Regardez d’abord autour de vous
À remarquer
- Torse antique en marbre
- Tête barbue
- Corne d’abondance
- Sphinx et crocodile
L’histoire du lieu
Dans une étroite trouée entre les rues est couché un dieu-fleuve de marbre ; à ses pieds subsistent les vagues, un sphinx, un crocodile et de petites figures représentant les crues. Le torse fut sculpté vers le deuxième siècle de notre ère, lorsque des originaires d’Alexandrie — commerçants, marins, voyageurs et esclaves — vivaient dans cette partie de la Néapolis antique. On considère que leur communauté commanda le Nil comme signe du fleuve dont dépendait la prospérité de leur lointaine patrie. Le torse, les jambes, les vagues et des parties des animaux antiques côtoient aujourd’hui des ajouts de marbre plus tardifs, réunissant ainsi des siècles différents dans une même figure.
En mille six cent cinquante-sept, on démontait ici l’ancien bâtiment du Seggio del Nilo, le conseil des familles nobles du quartier. À côté gisait une figure de marbre décapitée, qui avait donné son nom à ce conseil. Les familles engagèrent le sculpteur Bartolomeo Mori : il devait installer le fragment antique sur un socle séparé et lui rendre un aspect reconnaissable.
Le torse de marbre est daté du milieu du deuxième siècle de notre ère. Il fut trouvé dans la partie de la Néapolis antique où vivaient des originaires d’Alexandrie : commerçants, marins, voyageurs et esclaves. Pour les deux premiers groupes, la mer était à la fois un gagne-pain et un risque permanent. La tradition leur attribue la commande d’une statue du Nil, le fleuve dont dépendait la prospérité de leur patrie. L’inscription sur le socle le répète prudemment : la statue fut érigée par les Alexandrins, « comme on le rapporte ». Les archéologues ne connaissent ni le commanditaire exact ni l’emplacement d’origine ; la sculpture pouvait même se trouver dans le jardin d’une riche demeure. En revanche, son origine égyptienne se lit avec assurance : le vieillard était couché parmi les vagues, entouré d’un sphinx, d’un crocodile et de petites figures représentant les crues du fleuve.

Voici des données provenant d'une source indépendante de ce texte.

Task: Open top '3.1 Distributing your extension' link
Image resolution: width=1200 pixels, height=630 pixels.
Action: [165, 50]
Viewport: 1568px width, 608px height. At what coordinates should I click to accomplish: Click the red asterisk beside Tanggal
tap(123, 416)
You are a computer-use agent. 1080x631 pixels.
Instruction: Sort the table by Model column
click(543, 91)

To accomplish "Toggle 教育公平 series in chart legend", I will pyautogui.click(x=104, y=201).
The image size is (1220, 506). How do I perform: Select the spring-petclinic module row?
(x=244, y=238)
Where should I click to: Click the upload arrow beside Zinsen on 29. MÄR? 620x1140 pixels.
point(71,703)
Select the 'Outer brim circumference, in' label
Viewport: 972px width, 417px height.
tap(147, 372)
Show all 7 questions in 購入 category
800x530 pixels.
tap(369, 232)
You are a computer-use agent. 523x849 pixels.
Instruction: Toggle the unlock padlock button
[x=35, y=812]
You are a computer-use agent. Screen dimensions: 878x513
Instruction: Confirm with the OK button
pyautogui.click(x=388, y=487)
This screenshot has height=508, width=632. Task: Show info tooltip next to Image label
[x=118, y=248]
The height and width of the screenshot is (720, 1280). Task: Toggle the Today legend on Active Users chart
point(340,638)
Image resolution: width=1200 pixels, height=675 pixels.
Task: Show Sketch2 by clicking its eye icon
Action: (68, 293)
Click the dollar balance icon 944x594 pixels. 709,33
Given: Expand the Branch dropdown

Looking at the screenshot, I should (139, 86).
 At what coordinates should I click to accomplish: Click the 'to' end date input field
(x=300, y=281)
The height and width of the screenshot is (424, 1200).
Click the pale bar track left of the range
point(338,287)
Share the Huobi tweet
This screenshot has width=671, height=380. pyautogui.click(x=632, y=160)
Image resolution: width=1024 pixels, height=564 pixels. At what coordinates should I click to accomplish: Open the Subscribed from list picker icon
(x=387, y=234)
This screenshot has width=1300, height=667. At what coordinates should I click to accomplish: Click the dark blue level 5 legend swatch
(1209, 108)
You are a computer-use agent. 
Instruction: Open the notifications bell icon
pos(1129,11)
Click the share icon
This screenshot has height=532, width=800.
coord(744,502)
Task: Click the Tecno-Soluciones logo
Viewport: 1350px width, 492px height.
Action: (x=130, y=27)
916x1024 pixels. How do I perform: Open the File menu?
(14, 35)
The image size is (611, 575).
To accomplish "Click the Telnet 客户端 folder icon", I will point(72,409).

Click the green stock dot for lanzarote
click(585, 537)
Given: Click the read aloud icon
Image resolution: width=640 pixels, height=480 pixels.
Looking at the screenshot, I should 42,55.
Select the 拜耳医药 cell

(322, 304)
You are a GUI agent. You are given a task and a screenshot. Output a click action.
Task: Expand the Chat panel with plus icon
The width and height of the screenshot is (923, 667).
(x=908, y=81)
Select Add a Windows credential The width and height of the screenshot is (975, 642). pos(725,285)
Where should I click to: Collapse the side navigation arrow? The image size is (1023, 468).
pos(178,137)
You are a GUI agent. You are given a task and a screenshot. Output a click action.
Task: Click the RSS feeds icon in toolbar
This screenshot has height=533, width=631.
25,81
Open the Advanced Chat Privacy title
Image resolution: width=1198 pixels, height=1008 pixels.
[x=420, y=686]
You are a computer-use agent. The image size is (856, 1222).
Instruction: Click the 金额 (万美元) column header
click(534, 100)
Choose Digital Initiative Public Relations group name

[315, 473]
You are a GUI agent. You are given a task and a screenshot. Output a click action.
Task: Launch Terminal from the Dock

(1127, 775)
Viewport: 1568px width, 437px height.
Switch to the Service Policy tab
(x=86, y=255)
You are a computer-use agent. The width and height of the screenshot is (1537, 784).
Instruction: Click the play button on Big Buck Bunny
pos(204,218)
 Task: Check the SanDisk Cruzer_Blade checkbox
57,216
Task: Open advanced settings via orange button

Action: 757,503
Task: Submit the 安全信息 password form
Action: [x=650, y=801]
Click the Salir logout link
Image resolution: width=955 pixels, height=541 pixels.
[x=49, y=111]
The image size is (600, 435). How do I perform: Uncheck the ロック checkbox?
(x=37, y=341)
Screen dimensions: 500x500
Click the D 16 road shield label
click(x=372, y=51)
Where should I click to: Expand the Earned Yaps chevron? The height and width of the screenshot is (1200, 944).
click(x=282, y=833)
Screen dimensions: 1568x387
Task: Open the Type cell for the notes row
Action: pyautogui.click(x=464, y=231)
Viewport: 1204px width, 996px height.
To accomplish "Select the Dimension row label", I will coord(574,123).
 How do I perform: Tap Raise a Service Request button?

Au Moyen Âge, la tête du vieillard avait disparu. Le corps restant, avec ses enfants de marbre, fut compris autrement. Dans la Chronique de Parthénope, composée au quatorzième siècle, la figure est décrite comme une belle femme nourrissant cinq nourrissons. On y vit Naples elle-même, une ville-mère qui nourrit ses habitants. La statue fut surnommée « Cuorpo ’e Napule », le Corps de Naples, puis ce nom passa à la petite trouée urbaine qui l’entourait : Largo Corpo di Napoli.
Mori rendit à la figure une tête masculine barbue, réalisa un nouveau bras droit avec une corne d’abondance, restaura les têtes du sphinx et du crocodile et ajouta les enfants disparus. Après son intervention, le Nil était de nouveau couché devant les habitants, et les familles du Seggio conservèrent l’ancien emblème du quartier sur un nouveau socle.
Dans la statue actuelle, le torse, les jambes, l’épaule gauche, les vagues sous le corps et des parties des animaux sont antiques. La tête barbue, le bras droit et la corne d’abondance apparurent lors de restaurations ultérieures. Le nom de la place est resté de ces siècles où la tête n’était pas encore là et où le Nil était pris pour une femme avec des enfants.
Sur place
La petite place est ouverte en permanence.
Vérifié : date non indiquée. Vérifiez la source officielle avant votre visite.La statue se trouve dans un espace de rue animé ; observez-la sans bloquer le passage ni la circulation.